[[ Supplied records, beginning ]]
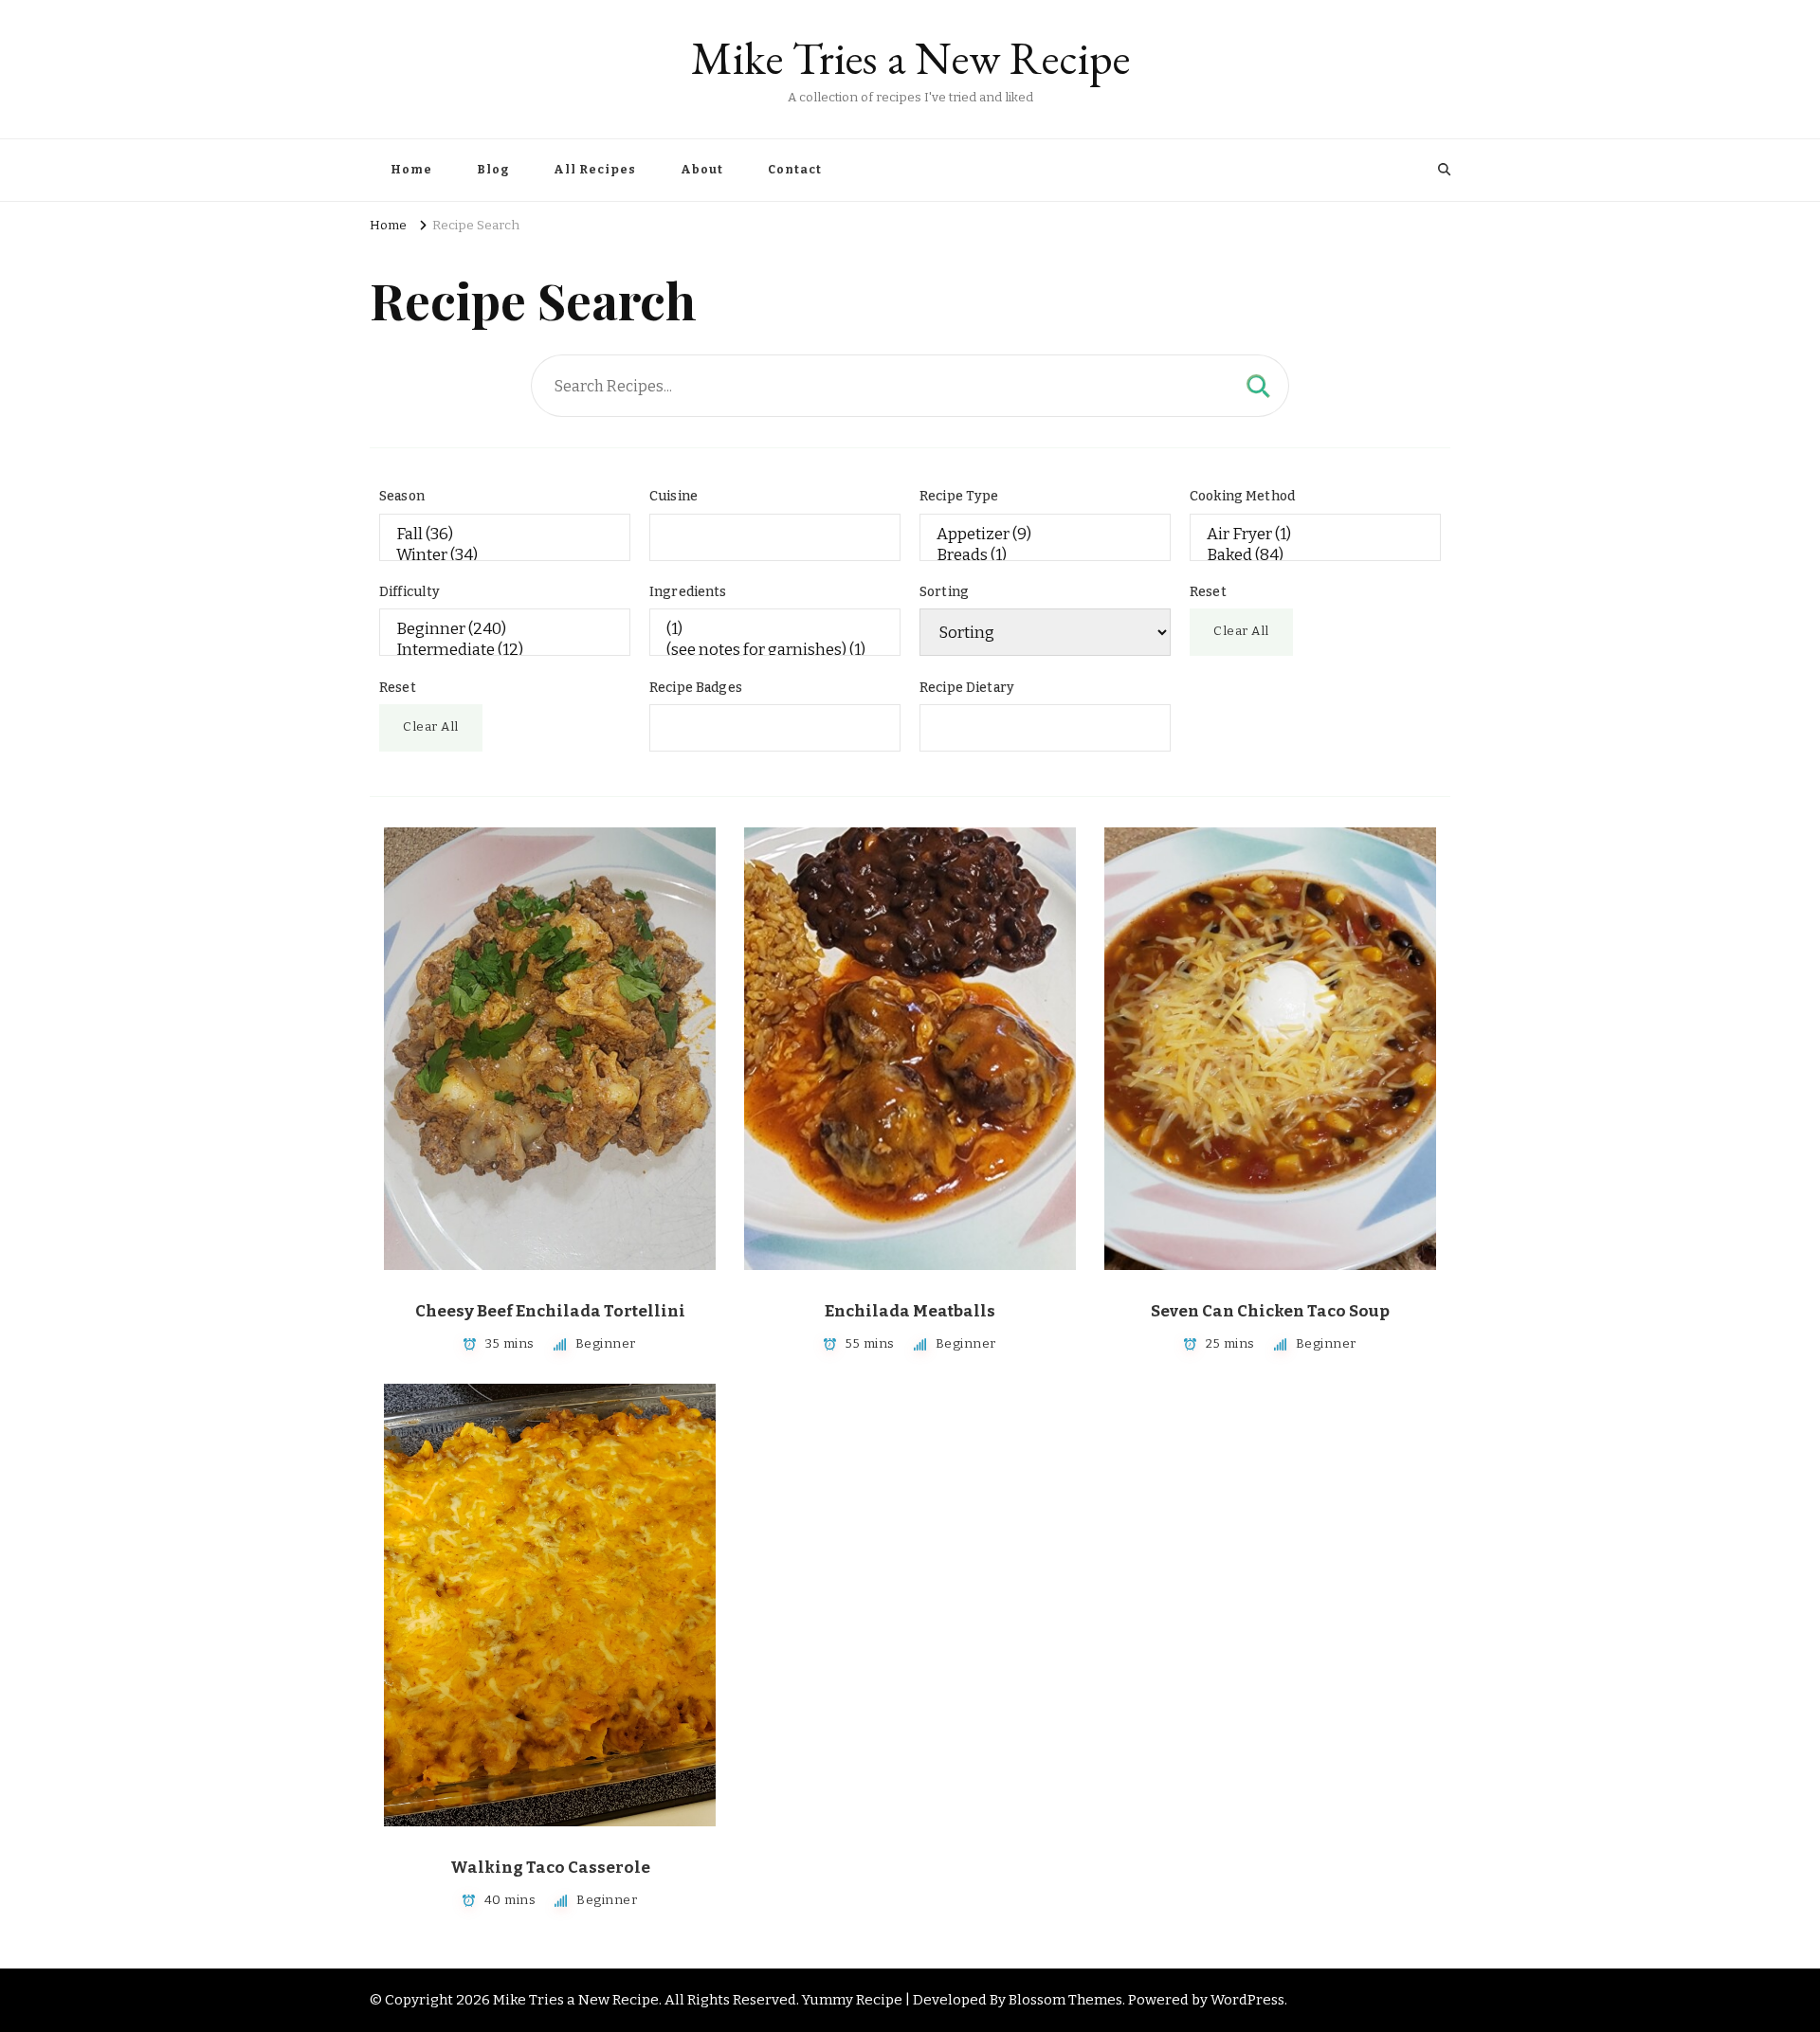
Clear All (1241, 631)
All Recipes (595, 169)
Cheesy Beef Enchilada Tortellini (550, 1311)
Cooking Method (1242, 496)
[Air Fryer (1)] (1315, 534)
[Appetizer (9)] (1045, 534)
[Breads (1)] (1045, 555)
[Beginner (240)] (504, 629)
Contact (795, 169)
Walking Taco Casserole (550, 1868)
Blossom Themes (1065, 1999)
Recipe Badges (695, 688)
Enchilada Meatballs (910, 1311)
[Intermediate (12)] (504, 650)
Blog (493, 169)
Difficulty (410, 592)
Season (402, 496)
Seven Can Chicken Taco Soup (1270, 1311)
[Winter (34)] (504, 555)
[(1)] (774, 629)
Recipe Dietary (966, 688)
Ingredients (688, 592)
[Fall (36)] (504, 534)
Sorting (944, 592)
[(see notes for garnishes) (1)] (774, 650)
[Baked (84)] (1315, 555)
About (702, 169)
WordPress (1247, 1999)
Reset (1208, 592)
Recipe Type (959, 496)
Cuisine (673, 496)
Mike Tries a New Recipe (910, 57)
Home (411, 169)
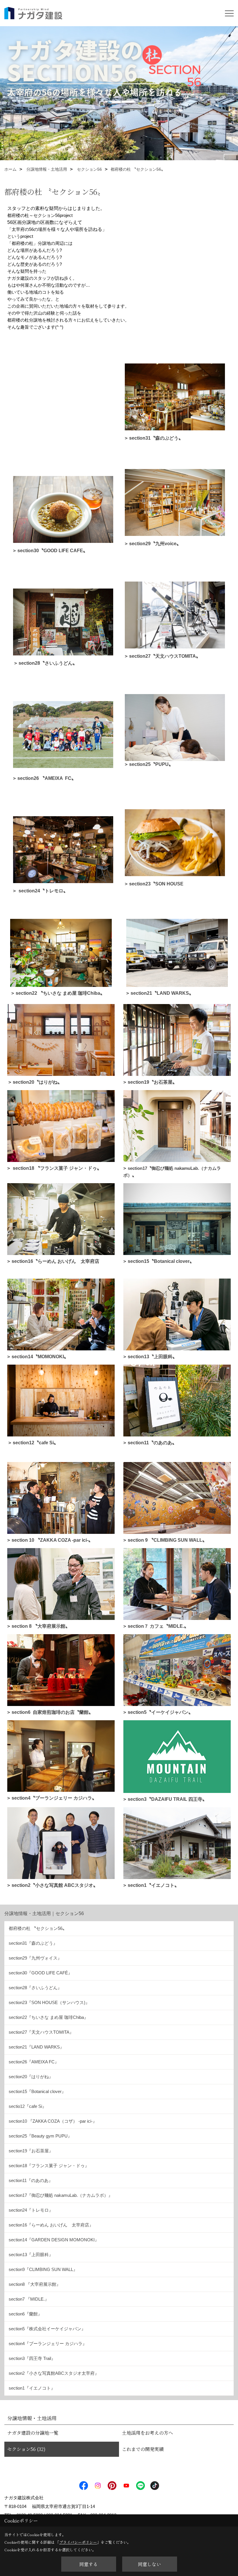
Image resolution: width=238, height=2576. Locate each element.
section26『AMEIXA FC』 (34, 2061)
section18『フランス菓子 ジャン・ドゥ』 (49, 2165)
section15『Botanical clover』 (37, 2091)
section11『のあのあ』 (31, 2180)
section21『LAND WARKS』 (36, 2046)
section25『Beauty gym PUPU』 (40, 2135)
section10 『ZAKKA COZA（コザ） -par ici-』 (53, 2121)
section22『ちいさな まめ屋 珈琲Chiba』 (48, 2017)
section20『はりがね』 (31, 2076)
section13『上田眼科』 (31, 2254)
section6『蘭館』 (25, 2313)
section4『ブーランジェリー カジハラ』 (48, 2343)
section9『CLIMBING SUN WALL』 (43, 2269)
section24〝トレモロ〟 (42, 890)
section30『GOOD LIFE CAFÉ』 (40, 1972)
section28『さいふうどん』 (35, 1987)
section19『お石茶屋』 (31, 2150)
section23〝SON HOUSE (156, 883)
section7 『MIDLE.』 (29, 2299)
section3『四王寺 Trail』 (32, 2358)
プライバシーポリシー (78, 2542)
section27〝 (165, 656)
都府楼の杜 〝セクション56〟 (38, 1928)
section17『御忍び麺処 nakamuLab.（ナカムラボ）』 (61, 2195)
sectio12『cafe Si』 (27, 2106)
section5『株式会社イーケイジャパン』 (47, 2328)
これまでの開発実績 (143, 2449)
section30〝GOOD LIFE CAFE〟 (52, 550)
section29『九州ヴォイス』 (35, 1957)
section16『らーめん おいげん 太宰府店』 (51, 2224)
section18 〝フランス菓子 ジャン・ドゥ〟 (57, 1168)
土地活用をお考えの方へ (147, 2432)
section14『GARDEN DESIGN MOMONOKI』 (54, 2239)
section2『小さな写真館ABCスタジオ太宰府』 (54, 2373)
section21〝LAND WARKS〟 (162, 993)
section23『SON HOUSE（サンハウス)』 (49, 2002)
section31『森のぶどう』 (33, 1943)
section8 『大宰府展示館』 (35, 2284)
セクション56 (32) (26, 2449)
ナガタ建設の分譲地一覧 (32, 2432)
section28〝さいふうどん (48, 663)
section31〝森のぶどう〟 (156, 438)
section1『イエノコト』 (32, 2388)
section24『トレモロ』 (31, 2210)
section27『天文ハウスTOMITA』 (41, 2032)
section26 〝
[[ Supplied records, end ]]
From the top of the listing above, repeat each line exactly until you reach the line containing "section28『さいふうどん』 (35, 1987)", and repeat that one too. Leave the pictures out.

• Written response:
Clear All (1241, 631)
All Recipes (595, 169)
Cheesy Beef Enchilada Tortellini (550, 1311)
Cooking Method (1242, 496)
[Air Fryer (1)] (1315, 534)
[Appetizer (9)] (1045, 534)
[Breads (1)] (1045, 555)
[Beginner (240)] (504, 629)
Contact (795, 169)
Walking Taco Casserole (550, 1868)
Blossom Themes (1065, 1999)
Recipe Badges (695, 688)
Enchilada Meatballs (910, 1311)
[Intermediate (12)] (504, 650)
Blog (493, 169)
Difficulty (410, 592)
Season (402, 496)
Seven Can Chicken Taco Soup (1270, 1311)
[Winter (34)] (504, 555)
[(1)] (774, 629)
Recipe Dietary (966, 688)
Ingredients (688, 592)
[Fall (36)] (504, 534)
Sorting (944, 592)
[(see notes for garnishes) (1)] (774, 650)
[Baked (84)] (1315, 555)
About (702, 169)
WordPress (1247, 1999)
Reset (1208, 592)
Recipe Type (959, 496)
Cuisine (673, 496)
Mike Tries a New Recipe (910, 57)
Home (411, 169)
Image resolution: width=238, height=2576. Locate each element.
section26『AMEIXA FC』 (34, 2061)
section18『フランス菓子 ジャン・ドゥ』 (49, 2165)
section15『Botanical clover』 (37, 2091)
section11『のあのあ』 (31, 2180)
section21『LAND WARKS』 (36, 2046)
section25『Beauty gym PUPU』 (40, 2135)
section10 『ZAKKA COZA（コザ） -par ici-』 (53, 2121)
section22『ちいさな まめ屋 珈琲Chiba』 (48, 2017)
section20『はりがね』 (31, 2076)
section13『上田眼科』 (31, 2254)
section6『蘭館』 (25, 2313)
section4『ブーランジェリー カジハラ』 (48, 2343)
section9『CLIMBING SUN WALL』 (43, 2269)
section24〝トレモロ〟 (42, 890)
section30『GOOD LIFE CAFÉ』 (40, 1972)
section28『さいふうどん』 (35, 1987)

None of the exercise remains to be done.